En vertu de la Loi sur les Indiens, une femme autochtone qui épousait un allochtone devait renoncer à son statut d’Indienne et quitter pour toujours la réserve dans les 30 jours suivant son mariage. À leur tour, ses enfants n’auraient pas le statut d’Indien. À l’inverse, un Autochtone qui épousait une allochtone ne perdait pas de droits enchâssés dans la Loi.
La Commission recommande donc que les statuts de l’épouse et de ses enfants soient maintenus. À noter qu’elle prend la même position pour les femmes qui ont perdu la nationalité canadienne en épousant un étranger. À ce chapitre, relevons que la double citoyenneté est permise à partir de 1977.
Pour les Autochtones, il faut attendre 1985, sous la pression de la Charte canadienne des droits et libertés, pour que la Loi soit corrigée et que les femmes autochtones et leurs enfants métissés puissent conserver leur statut.

4. L’égalité des chances
Recommandation : «La Commission recommande que les sociétés et agences de la Couronne élaborent un programme à long terme afin de faire meilleur usage de leur personnel féminin.»
Avoir droit au même salaire minimum qu’un homme. Pouvoir faire partie d’un jury. Avoir une plus grande chance de faire partie d’un conseil ou d’un groupe de travail. Avoir accès à toutes les catégories d’emploi et à tous les échelons chez un employeur. Pouvoir s’engager comme policière dans la GRC ou devenir commandante dans les Forces armées. Voir reconnaitre son expérience dans les organisations bénévoles et au foyer. On continue?
La Commission s’attarde longuement à l’accès au marché du travail, aux possibilités d’avancement et au salaire égal pour les femmes.

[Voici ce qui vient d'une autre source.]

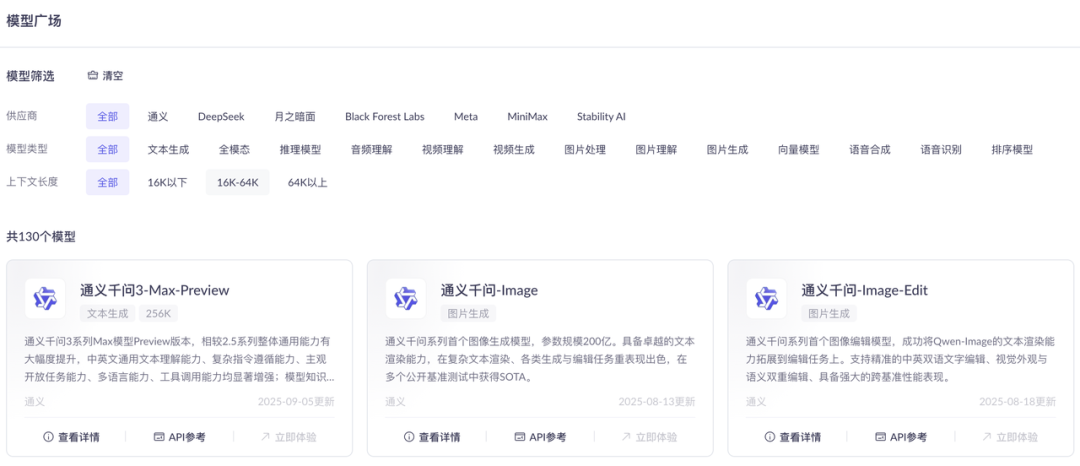Choose the Stability AI provider filter

[601, 116]

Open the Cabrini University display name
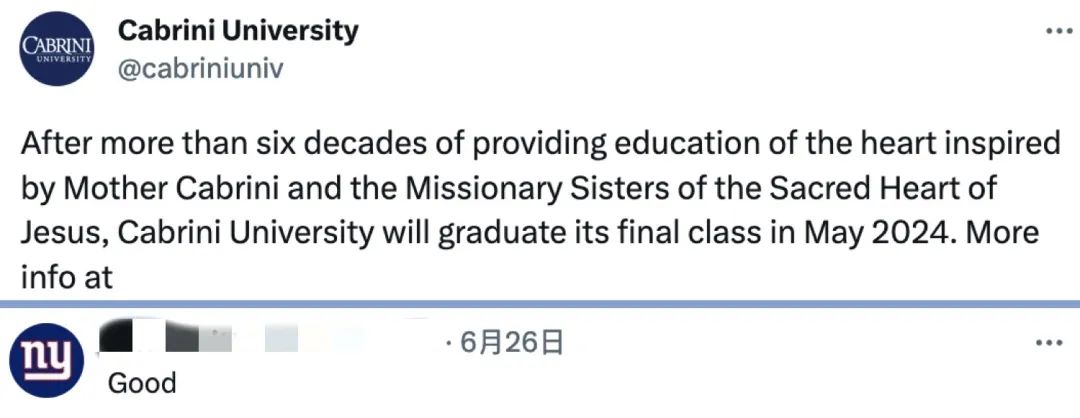(238, 31)
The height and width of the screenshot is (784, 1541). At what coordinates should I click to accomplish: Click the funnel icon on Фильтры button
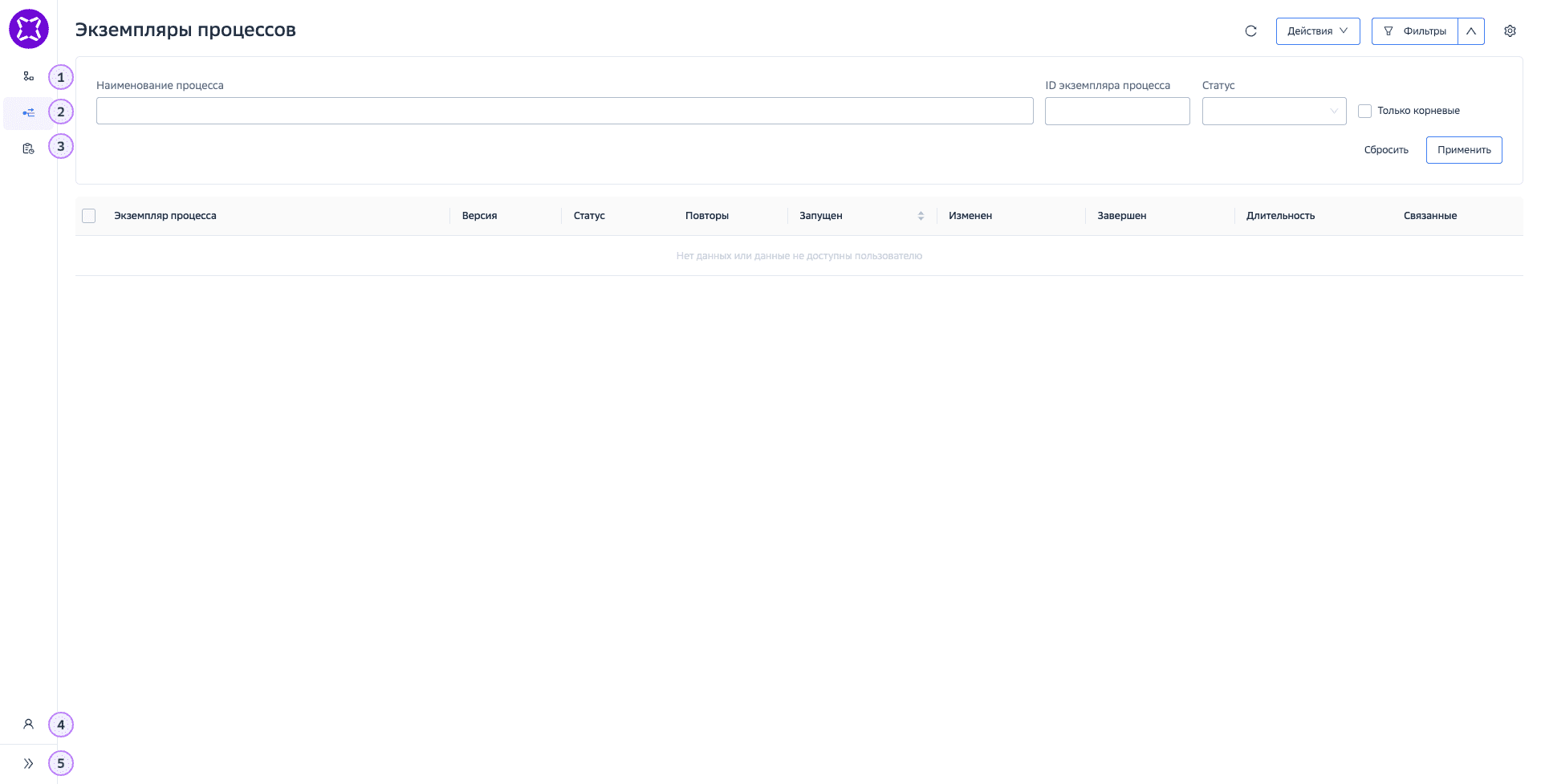click(x=1388, y=31)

Elle propose d’ailleurs de forcer temporairement l’accès des femmes aux divers échelons de la fonction publique afin de rééquilibrer leur représentation. La Commission vise le fédéral (parlement, administration, sociétés d’État, GRC et armée), mais invite aussi les provinces, les territoires et les municipalités à en faire autant.
Les banques et les entreprises privées sont aussi ciblées. Les commissaires montrent du doigt les offres d’emploi discriminatoires, l’exclusion de certains postes et la gestion de la main-d’œuvre à temps partiel.
Assurez «le meilleur usage possible [des] aptitudes et compétences» des femmes, somme la Commission.

5. L’obtention de congés de maternité
Obtention : 1971
Recommandation : «La Commission recommande l’amendement de la loi [fédérale] […] et l’adoption de lois provinciales et territoriales visant à assurer à toutes les employées (a) le droit à un congé de maternité de 18 semaines ; (b) le droit à un congé obligatoire de six semaines après l’accouchement […]»
Le congé de maternité admissible à l’assurance-chômage est sans doute l’un des gains les plus connus de la Commission Bird. Lors du dépôt du rapport, des régimes de maternité existent dans certaines provinces — la Colombie-Britannique est pionnière en la matière, puisqu’elle offre six semaines de congé aux nouvelles mères dès 1921. L’objectif : que les femmes ne perdent pas leur travail pour des raisons de maternité.
Le régime fédéral d’assurance-chômage donne suite à la recommandation et prévoit, dès 1971, un congé de maternité de 15 semaines — trois semaines de moins que ce que réclame la Commission.
Les politiques provinciales sont réformées en Colombie-Britannique en 1964 et d’autres sont mises en place au Québec, à Terre-Neuve et à l’Île-du-Prince-Édouard en 1979 pour compenser les carences du régime fédéral.